Company: Monster Theatre, Vancouver, BC
Venue: 5 - Son of Warehouse
(Reviewed at the Toronto Fringe Festival)
You’ll never look at a Group of Seven landscape painting in the same way again.
At the beginning of this 75 minutes of masterful storytelling, writer/performer Bruce Horak warns that you will leave the show asking yourself if what he tells you is actually true. And I can verify that. I wanted to run out and simultaneously read up on Canadian artist Tom Thomson's life, the Group of Seven scandals, and Google Horak's own birthdate. (It is important to the story, trust me.)
Horak craftily winds a suspenseful tale of art and "murder most foul," combining historical facts with the conjecture of people who knew Thomson. He also interweaves his own fascinating story about functioning with only nine per cent of his vision, includes a quick snapshot into the Canadian art world, and explains the five critical skills of perception... all while painting the audience's portrait.

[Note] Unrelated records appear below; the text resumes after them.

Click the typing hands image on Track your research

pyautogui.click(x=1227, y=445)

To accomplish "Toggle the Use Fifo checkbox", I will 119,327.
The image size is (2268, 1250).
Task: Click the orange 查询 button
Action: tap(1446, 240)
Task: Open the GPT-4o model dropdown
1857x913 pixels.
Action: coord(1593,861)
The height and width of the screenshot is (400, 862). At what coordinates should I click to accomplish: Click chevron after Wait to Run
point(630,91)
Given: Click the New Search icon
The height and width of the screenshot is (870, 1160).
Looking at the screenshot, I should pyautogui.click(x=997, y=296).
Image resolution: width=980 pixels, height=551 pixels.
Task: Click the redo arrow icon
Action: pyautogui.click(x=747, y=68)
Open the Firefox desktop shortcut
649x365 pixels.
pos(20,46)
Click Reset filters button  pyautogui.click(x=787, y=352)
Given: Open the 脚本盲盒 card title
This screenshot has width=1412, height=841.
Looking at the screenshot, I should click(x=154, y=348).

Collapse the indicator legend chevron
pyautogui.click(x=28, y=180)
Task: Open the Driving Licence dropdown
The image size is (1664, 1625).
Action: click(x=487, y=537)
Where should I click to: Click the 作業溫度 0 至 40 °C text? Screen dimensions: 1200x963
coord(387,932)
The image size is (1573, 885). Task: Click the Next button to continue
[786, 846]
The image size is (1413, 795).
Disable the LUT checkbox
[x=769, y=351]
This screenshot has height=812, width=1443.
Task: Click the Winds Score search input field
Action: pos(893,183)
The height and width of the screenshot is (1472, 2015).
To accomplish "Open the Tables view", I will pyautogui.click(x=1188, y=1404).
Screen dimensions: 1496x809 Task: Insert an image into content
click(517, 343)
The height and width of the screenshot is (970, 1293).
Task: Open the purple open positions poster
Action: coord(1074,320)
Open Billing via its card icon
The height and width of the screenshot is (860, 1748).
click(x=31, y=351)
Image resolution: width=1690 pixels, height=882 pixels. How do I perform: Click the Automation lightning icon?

It is a stunning show that keeps you totally engaged and scratching your head at the number of similarities and coincidences that Horak shares with Thomson, as he muses on the mystery of the latter's disappearance and death.
Though the show raises more questions than it answers, Horak is a conspiracy theorist so convincing, you'll never look at a Group of Seven landscape painting in the same way again.